Data items:
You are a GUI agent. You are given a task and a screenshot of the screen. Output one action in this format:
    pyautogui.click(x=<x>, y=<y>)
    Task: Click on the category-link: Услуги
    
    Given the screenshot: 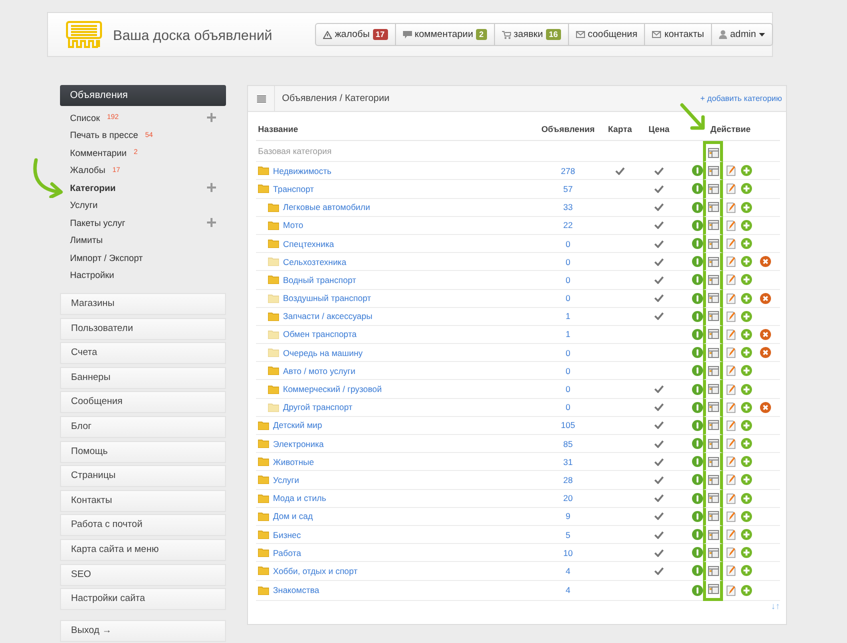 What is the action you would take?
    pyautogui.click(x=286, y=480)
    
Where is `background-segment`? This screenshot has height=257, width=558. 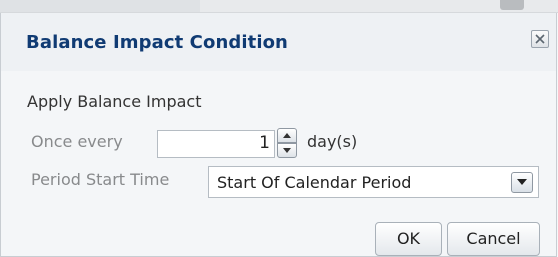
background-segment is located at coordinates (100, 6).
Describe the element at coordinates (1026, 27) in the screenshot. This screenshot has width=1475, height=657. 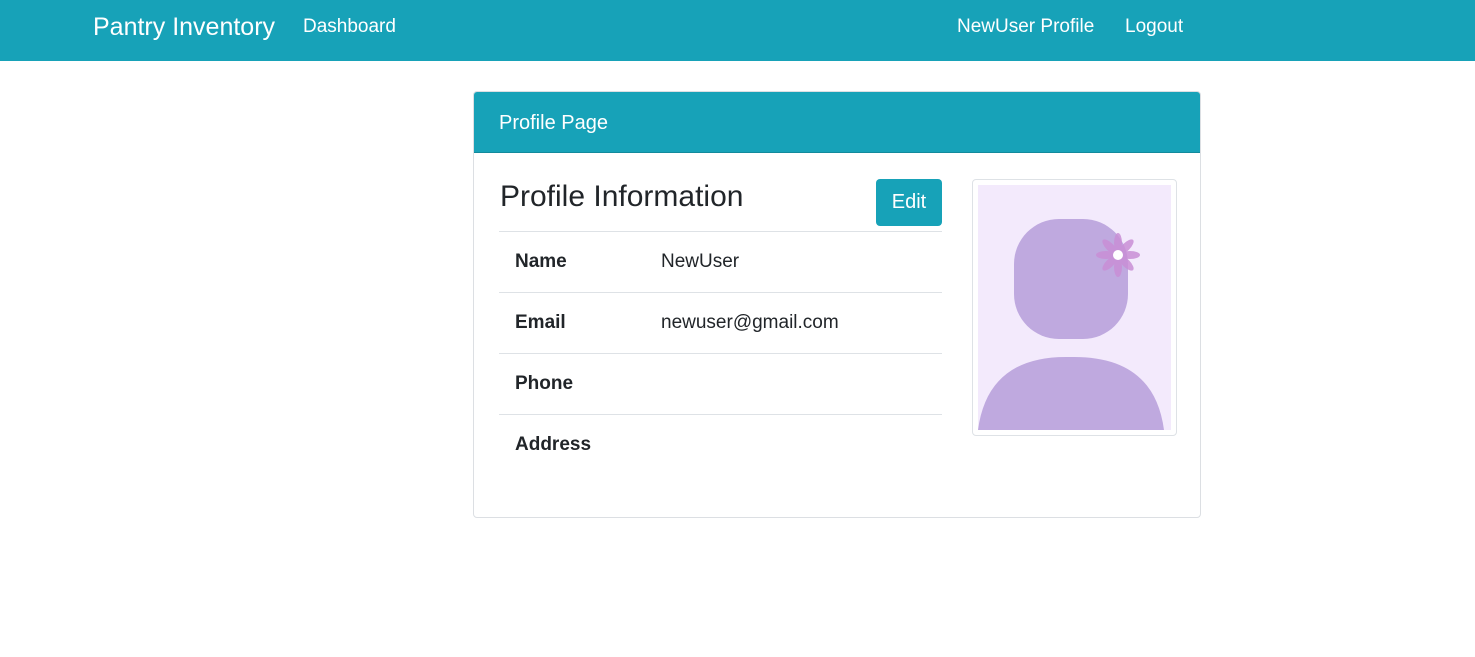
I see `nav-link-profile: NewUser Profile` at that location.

== What the task requires ==
Render the entries from the line containing "has height=257, width=558." through the line containing "background-segment is located" as a numbered list, skipping blank lines and leaving out the pictures.

== Output for this task ==
1. Where is `background-segment`? This screenshot has height=257, width=558. 
2. background-segment is located at coordinates (100, 6).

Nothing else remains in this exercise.